BACKGROUND: The ganciclovir implant is effective for the treatment of cytomegalovirus (CMV) retinitis. The device eventually runs out of drug, however, and must be replaced. We report our experience with exchanging ganciclovir implants during the course of a randomized clinical trial. METHODS: During our study, patients with newly diagnosed peripheral CMV retinitis were treated with a ganciclovir implant. The implant was scheduled for exchange at 32 weeks. It was exchanged earlier if progression of CMV retinitis occurred. Patient examinations and standard fundus photography were performed at 2-week intervals after the exchange procedure. RESULTS: Twenty-six exchange procedures were performed. Twenty-two eyes in 15 patients received a second implant and 4 eyes in 4 patients later received a third implant. Cytomegalovirus retinitis was rendered or maintained inactive in 22 of 23 cases with more than 1 month of follow-up after the second or third implants. Complications after the second implant procedure included transient vitreous hemorrhage in 5 eyes, postoperative inflammation in 1 eye, and retinal detachment in 1 eye. Median visual acuity returned to 20/25 by 28 days and to 20/20 by 42 days. Complications after the third implant procedure included dense vitreous hemorrhage in 3 of 4 eyes. Median survival time after a second implant procedure was 89 days. CONCLUSIONS: The initial ganciclovir implant exchange procedure is well tolerated with continued long-term control of CMV retinitis. Multiple reentries through the same wound may be associated with an increased risk for vitreous hemorrhage.

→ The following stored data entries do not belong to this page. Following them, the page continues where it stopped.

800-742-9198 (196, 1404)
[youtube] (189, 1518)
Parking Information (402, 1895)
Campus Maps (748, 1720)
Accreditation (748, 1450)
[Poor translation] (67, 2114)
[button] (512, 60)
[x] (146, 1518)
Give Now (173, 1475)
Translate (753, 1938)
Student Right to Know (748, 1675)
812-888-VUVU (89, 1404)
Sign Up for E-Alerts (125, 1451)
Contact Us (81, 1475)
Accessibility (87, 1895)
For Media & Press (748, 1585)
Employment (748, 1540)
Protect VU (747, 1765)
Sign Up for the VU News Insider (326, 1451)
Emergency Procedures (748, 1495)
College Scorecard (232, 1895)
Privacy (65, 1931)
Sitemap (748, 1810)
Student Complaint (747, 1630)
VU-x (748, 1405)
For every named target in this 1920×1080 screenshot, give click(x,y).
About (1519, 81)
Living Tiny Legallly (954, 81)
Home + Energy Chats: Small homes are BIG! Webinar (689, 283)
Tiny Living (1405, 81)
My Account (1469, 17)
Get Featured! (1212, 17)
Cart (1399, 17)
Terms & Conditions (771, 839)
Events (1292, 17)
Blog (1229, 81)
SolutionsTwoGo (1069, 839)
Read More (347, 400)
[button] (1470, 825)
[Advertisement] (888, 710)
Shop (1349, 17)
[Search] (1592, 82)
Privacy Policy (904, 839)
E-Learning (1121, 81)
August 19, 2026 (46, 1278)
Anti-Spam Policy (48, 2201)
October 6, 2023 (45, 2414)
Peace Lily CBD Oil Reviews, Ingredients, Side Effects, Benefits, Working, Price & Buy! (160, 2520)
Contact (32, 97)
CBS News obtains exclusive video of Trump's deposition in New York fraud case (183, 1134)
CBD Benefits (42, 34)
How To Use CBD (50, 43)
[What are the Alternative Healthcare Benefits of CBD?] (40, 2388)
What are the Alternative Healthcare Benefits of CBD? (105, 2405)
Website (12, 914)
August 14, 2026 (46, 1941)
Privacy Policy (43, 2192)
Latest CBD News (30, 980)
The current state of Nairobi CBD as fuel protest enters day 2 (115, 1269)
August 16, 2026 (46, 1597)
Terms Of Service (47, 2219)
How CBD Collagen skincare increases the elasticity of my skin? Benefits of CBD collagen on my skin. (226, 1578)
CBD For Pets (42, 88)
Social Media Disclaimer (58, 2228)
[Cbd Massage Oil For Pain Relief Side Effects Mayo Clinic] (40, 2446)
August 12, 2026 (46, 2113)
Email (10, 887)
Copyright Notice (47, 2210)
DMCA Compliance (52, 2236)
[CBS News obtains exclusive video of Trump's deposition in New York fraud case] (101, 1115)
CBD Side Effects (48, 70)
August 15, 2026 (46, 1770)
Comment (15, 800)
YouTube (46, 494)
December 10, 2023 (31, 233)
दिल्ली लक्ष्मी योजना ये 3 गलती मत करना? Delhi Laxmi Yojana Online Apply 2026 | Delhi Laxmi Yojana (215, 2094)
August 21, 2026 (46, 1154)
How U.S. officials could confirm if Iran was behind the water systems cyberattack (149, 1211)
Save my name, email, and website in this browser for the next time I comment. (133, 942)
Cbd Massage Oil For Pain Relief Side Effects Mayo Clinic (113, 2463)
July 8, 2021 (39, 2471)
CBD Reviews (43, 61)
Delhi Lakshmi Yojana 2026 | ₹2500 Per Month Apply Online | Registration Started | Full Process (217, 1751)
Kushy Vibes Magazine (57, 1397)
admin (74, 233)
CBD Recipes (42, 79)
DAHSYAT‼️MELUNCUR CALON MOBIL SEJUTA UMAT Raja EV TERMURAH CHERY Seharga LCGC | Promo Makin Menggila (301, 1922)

Treatment of cytomegalovirus retinitis with an intraocular sustained-release ganciclovir implant. A randomized controlled clinical trial.

BACKGROUND AND METHODS: We performed a randomized controlled clinical trial to assess the safety and efficacy of a 1 microgram/h ganciclovir implant for the treatment of newly diagnosed cytomegalovirus (CMV) retinitis in patients with the acquired immunodeficiency syndrome (AIDS). Patients with previously untreated peripheral CMV retinitis were randomly assigned either to immediate treatment with the ganciclovir implant or to deferred treatment. Standardized fundus photographs were taken at 2-week intervals and analyzed in a masked fashion. The study end point was progression of retinitis based on the photographic assessment. RESULTS: Twenty-six patients (30 eyes) were enrolled. The median time to progression of retinitis was 15 days in the deferred treatment group (n = 16) vs 226 days in the immediate treatment group (n = 14) (P < .00001, log-rank test). During the study, 39 primary implants and 12 exchange implants were placed in immediate-treatment eyes, deferred-treatment eyes that progressed, or contralateral eyes that developed CMV retinitis. Postoperative complications in the total series included seven late retinal detachments and one retinal tear without detachment. Final visual acuity was 20/25 or better in 34 of 39 eyes. The estimated risk of developing CMV retinitis in the fellow eye was 50% at 6 months. Biopsy-proven visceral CMV disease developed in eight (31%) of 26 patients. The median survival was 295 days. CONCLUSION: The ganciclovir implant is effective for the treatment of CMV retinitis. Patients with unilateral CMV retinitis treated with the implant are likely to develop CMV retinitis in the fellow eye, and some patients will develop visceral CMV disease.